Every starts with Joe's exile in the Bronx, and him dropping in on a post-baseball game exodus, parsing the crowd for Vampyres. He scents one and follows the trail, tracing it to a pack who has just attacked a woman. It's one of the neatest, heart-breaking series expositions I've read; it orients the reader to Joe, the Vampyre life and his moral struggle in an unusual way. Shortly after, he is meeting Esperanza, a tough Puerto Rican and the closest thing they have to a Vampyre boss up there. Or so he thinks, until he runs into a pack again and meets their sadistic maker. What follows was one of those hard scenes that Huston does so well. Creepy, fraught with violence and suspense, and when it finally goes down, it is both better and worse than expected. Huston is very skilled at making me uncomfortable without needing to pile on a load of details; a few carefully chosen words and I cringe.

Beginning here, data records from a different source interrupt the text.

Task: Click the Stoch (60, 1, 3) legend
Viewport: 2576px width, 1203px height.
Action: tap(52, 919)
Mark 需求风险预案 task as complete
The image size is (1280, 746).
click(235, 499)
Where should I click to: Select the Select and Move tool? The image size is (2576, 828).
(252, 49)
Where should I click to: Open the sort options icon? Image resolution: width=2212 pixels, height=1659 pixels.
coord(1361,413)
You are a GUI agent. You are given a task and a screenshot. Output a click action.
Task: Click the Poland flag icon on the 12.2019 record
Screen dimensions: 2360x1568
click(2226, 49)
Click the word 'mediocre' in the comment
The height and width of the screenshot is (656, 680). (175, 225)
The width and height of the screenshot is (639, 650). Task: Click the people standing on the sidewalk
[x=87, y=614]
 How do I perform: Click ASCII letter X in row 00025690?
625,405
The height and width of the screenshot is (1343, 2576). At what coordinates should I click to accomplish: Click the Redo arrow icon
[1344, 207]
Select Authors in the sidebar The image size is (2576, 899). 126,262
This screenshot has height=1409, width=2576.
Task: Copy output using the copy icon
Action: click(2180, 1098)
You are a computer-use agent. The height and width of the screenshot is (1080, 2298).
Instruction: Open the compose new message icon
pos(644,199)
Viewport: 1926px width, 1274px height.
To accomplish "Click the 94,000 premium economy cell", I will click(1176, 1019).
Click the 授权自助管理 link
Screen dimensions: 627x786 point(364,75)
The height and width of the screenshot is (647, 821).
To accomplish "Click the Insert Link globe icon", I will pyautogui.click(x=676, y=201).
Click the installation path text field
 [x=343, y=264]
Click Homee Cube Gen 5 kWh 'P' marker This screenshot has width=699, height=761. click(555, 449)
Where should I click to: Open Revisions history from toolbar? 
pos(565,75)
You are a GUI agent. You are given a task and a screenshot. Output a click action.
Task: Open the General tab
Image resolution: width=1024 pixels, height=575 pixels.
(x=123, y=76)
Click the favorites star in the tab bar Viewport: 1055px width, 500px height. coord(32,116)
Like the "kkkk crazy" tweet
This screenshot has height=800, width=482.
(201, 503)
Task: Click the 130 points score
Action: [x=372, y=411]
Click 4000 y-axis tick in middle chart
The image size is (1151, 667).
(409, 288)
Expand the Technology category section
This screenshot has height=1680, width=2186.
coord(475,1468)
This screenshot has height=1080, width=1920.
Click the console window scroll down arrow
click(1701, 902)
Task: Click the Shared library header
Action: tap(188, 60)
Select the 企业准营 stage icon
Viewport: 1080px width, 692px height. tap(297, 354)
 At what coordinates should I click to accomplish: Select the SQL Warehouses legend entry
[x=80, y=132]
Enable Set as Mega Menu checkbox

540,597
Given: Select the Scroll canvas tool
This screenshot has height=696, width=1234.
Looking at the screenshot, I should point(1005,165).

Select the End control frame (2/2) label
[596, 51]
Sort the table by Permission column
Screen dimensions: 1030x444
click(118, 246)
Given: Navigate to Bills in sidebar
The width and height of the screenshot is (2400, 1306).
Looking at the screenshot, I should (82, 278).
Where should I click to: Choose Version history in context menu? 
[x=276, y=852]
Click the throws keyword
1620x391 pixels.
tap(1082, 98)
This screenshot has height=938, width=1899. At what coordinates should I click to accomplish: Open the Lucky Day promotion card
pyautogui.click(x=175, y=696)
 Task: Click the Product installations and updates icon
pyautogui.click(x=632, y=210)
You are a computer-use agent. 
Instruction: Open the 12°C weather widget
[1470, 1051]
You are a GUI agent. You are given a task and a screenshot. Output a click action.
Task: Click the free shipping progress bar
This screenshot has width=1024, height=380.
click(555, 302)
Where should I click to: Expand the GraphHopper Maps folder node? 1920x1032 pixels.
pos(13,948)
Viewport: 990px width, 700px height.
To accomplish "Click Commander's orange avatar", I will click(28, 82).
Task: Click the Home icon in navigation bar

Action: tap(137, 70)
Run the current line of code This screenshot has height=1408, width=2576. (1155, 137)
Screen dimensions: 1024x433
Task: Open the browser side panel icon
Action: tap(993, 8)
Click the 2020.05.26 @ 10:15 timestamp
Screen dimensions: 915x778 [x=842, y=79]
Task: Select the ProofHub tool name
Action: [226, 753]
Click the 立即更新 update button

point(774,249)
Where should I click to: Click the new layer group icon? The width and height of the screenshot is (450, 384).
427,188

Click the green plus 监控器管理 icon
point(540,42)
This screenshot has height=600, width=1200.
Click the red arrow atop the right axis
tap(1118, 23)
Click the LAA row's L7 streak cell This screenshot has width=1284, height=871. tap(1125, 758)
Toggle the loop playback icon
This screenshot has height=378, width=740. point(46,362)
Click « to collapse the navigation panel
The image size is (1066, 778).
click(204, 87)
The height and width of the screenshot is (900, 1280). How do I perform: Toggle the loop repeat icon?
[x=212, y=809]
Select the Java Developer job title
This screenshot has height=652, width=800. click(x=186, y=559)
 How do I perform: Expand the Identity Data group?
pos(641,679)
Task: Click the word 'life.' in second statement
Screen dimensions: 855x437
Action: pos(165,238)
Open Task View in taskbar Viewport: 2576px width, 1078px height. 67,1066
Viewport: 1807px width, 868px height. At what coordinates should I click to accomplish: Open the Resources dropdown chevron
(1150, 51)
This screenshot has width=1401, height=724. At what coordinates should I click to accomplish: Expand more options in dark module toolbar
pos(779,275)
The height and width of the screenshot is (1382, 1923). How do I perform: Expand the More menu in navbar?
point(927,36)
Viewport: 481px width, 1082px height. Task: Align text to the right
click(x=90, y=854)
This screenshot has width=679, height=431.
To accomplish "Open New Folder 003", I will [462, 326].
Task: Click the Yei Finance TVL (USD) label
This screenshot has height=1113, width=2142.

Manipulations pull him back into the city, as Predo sends him to infiltrate the newest clan, Clan Cure, led by eccentric genius Amanda, now planning to save Vampyres from the virus. From there, he hits up a flophouse, running into Philip, his favorite snitch and crutch. Ah, Phil, a never-ending source of wry addict humor. "Man, this'll teach me to focus exclusively on the ups. I mean, fuck, I don't got a single painkiller in here." The last step in playing the angles is investigating the Coalition's mysterious blood supply that serves as uneasy lynchpin in the peace between clans. "I didn't pass math. Shit, I didn't pass anything. But I can figure that number in my head. Know what that number equals? Equals: Where the fuck to they get it all?

Joe is scrambling in this book, a desperate and subtle manipulation of playing everyone who wants to kill him off each other. He has a cockroach quality, in that almost nothing seems to kill him despite varied and numerous threats. Though he is dispassionate on the surface, he will take revenge. Really, that's another one of the brillances of Huston's writing; how he can imbue a seemingly detached character with emotional complexity. Though he later justifies his actions in terms of Evie, it's quite clear Joe has another, almost nihilistic ethical sense operating.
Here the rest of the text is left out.